The ability to translate between legal obligation and architectural implementation is rare. When Article 10 requires bias examination, that means profiling queries on the Business Vault and validation gates on the AI-Mart. That translation layer — from regulation to architecture — is what European clients increasingly need from their data consultants.
“A hospital’s AI system analyses radiology scans and flags potential cancer for a radiologist to review.”
High Risk (Annex III Domain 1 — Biometrics / Annex II if embedded in a medical device)
The AI output directly influences a clinical decision that can affect a patient’s life. Even though a human reviews it, the AI’s flag shapes what the radiologist looks for. The stakes (life/health) place it firmly in high-risk. It is not Unacceptable (no social scoring or manipulation), not Limited (not merely informational), not Minimal (consequences are significant).
Exercise 1 — Risk Tier Classification
Match each scenario to the correct risk tier: Unacceptable / High / Limited / Minimal.
Article 10 requirement: “The high-risk AI system shall use data that is relevant, sufficiently representative, and to the best extent possible, free of errors.”
Validation gates at AI-Mart / Feature Mart
“Relevant, representative, free of errors” means you CHECK before the AI sees the data. That check cannot happen in the Raw Vault (stores everything as-is) or the Business Vault (integrates but does not gatekeep for AI). The AI-Mart is the last governed layer — where quality, representativeness, and bias audits run.
Exercise 2 — Article 10 → DV Feature Matching
Match each Article 10 requirement to the Data Vault feature that addresses it.
A bank’s AI approves or rejects mortgage applications.

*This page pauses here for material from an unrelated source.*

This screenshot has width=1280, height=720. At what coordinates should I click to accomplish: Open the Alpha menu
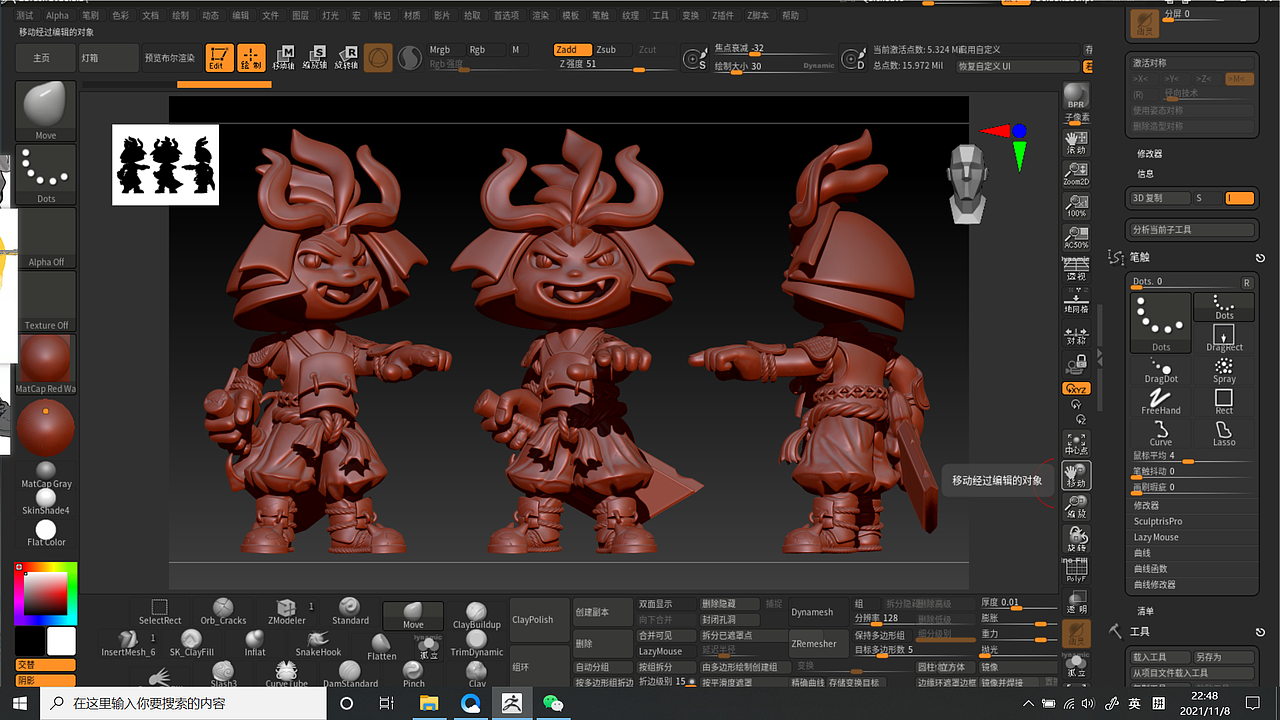[57, 15]
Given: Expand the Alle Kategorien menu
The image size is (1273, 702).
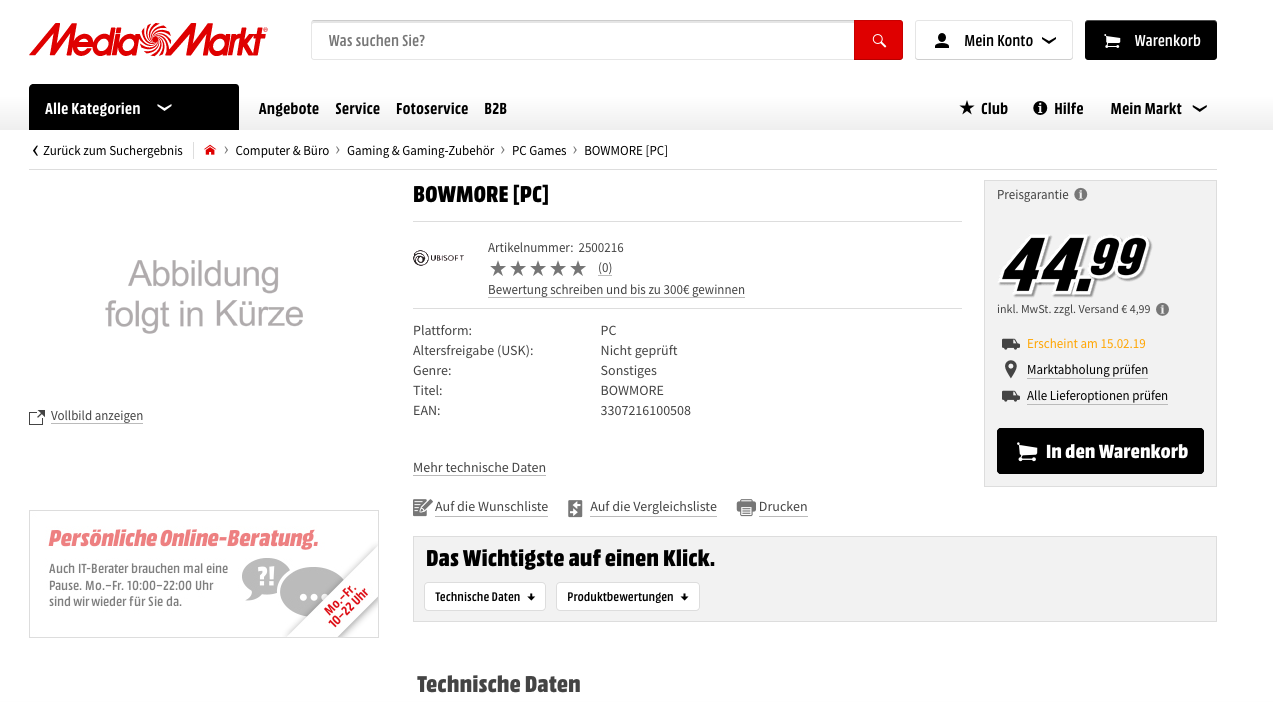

A customer complains their application was rejected without explanation.
GDPR Art. 22 + AI Act Art. 14 — Alignment
GDPR: Article 22 — the customer has the right not to be subject to solely automated decisions with legal effect. They can request human review.
AI Act: Article 14 — the deployer must implement human oversight. A person must be able to understand and override the AI.
Tension? None — both push the same direction. The bank needs a human reviewer who can actually understand and override the AI, AND the customer has a right to request that review.
Architecture: AI-Mart logs each decision with inputs and confidence score — the human reviewer has the data to override meaningfully.
Exercise 3 — Dual Compliance Scenario
A German insurance company uses an AI to assess health insurance risk (Annex III high-risk). The AI is trained on data from their Data Vault. A customer submits a GDPR Article 17 right-to-erasure request.
Walk through: (a) which AI Act obligations apply, (b) which GDPR obligations apply, (c) what the conflict is, and (d) how you’d advise the client.